Extracted records
****
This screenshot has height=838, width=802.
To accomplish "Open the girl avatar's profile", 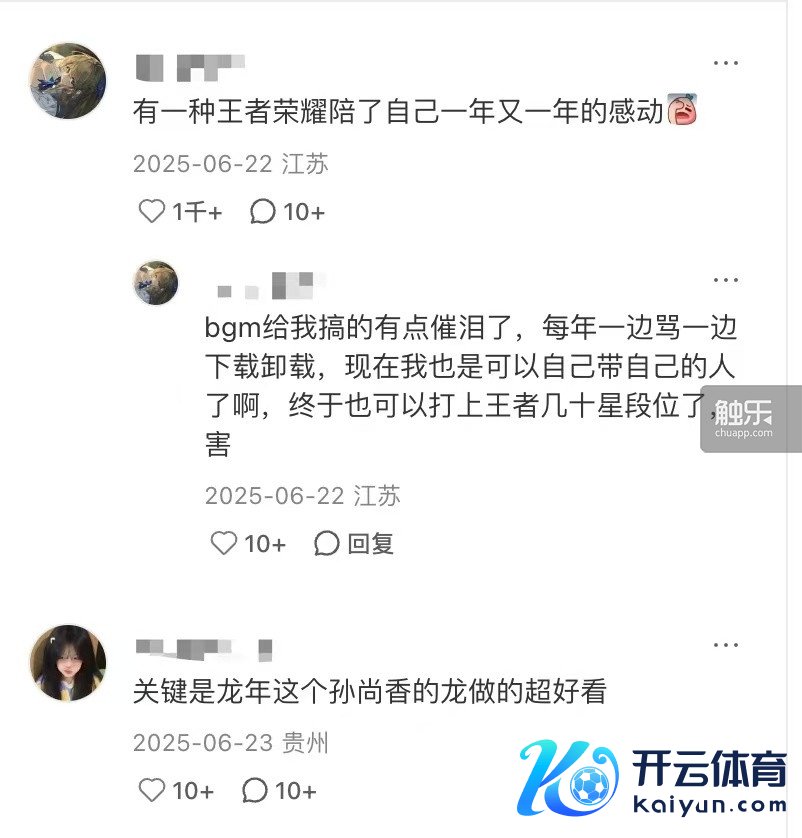I will (x=68, y=663).
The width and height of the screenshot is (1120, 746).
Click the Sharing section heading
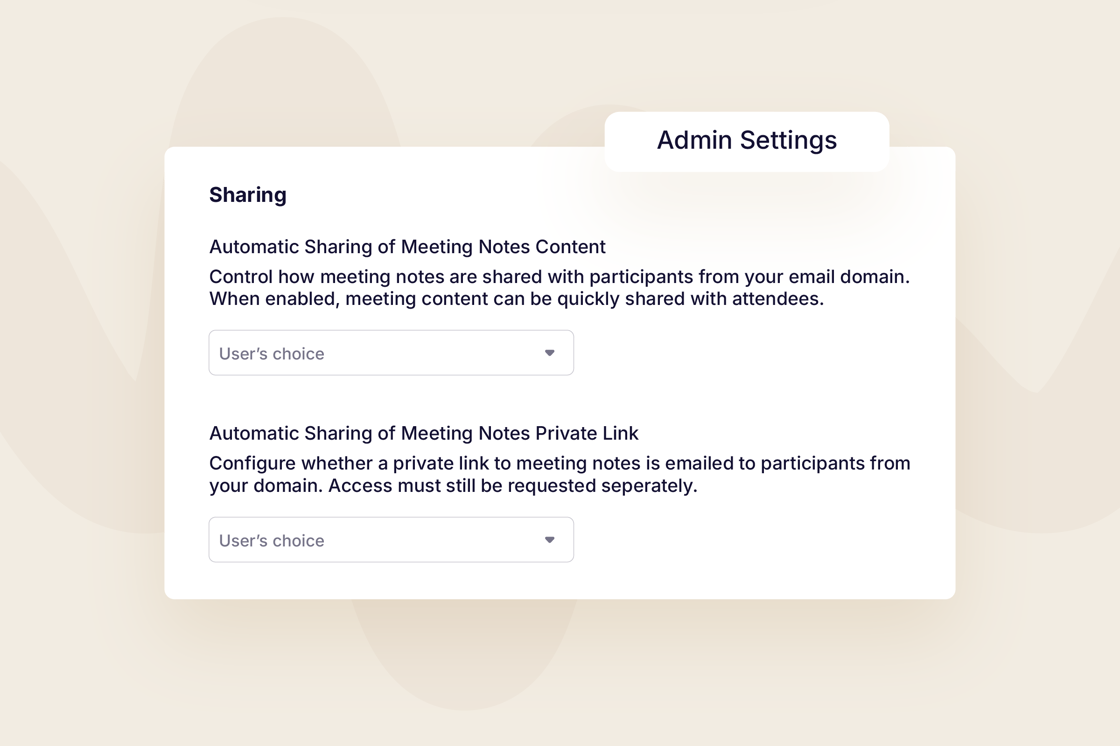[247, 195]
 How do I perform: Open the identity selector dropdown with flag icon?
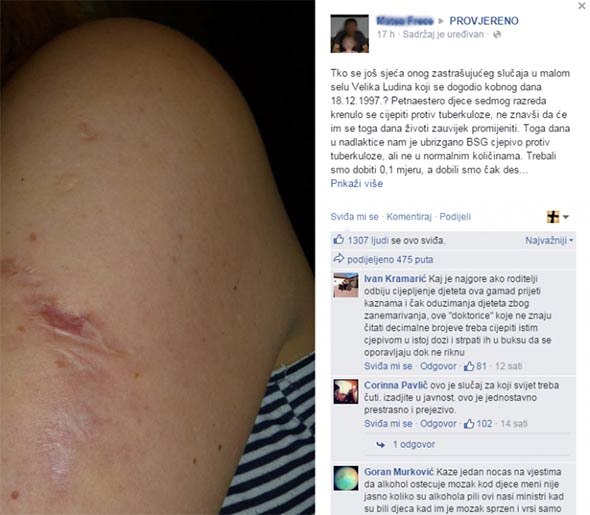coord(558,217)
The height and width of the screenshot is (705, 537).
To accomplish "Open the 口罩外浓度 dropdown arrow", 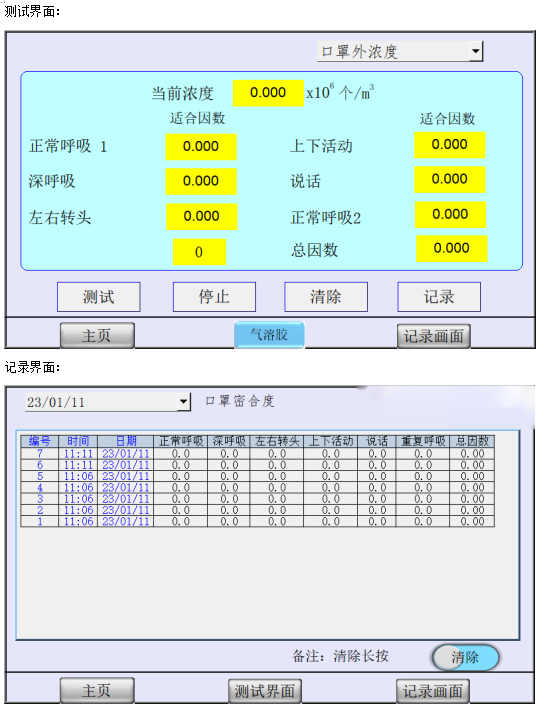I will (475, 51).
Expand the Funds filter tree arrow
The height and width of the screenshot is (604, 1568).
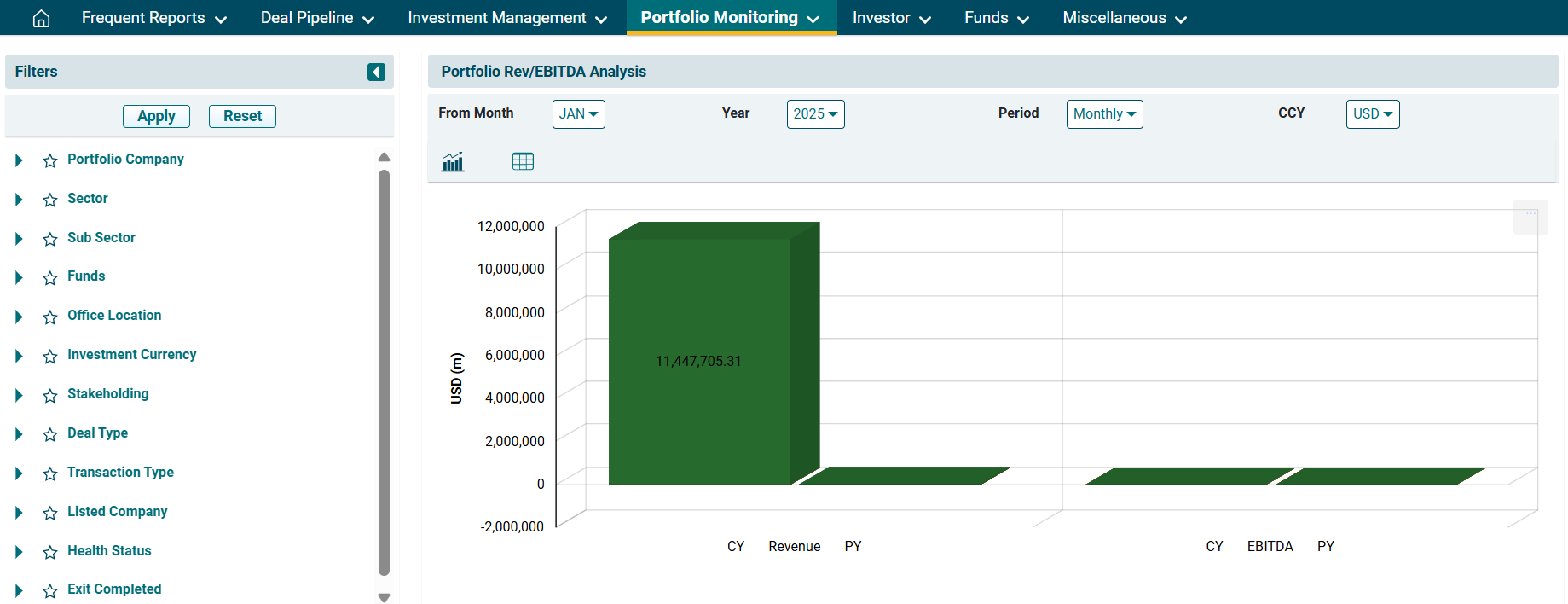19,277
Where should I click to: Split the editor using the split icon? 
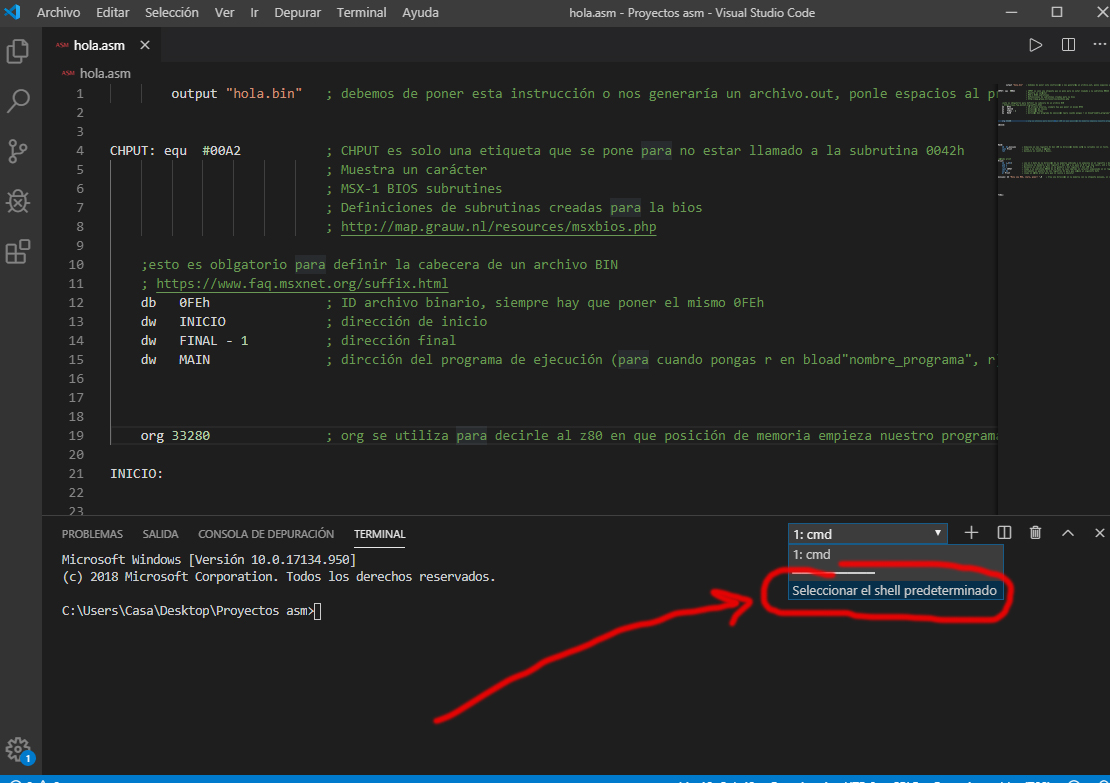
****
Reproduce the stretch of the items from the line containing "Expand the Funds filter tree arrow" through the end of the items, leaving out the pictures.

**Output below**
Expand the Funds filter tree arrow
The height and width of the screenshot is (604, 1568).
19,277
Where should I click to: Split the editor using the split icon? 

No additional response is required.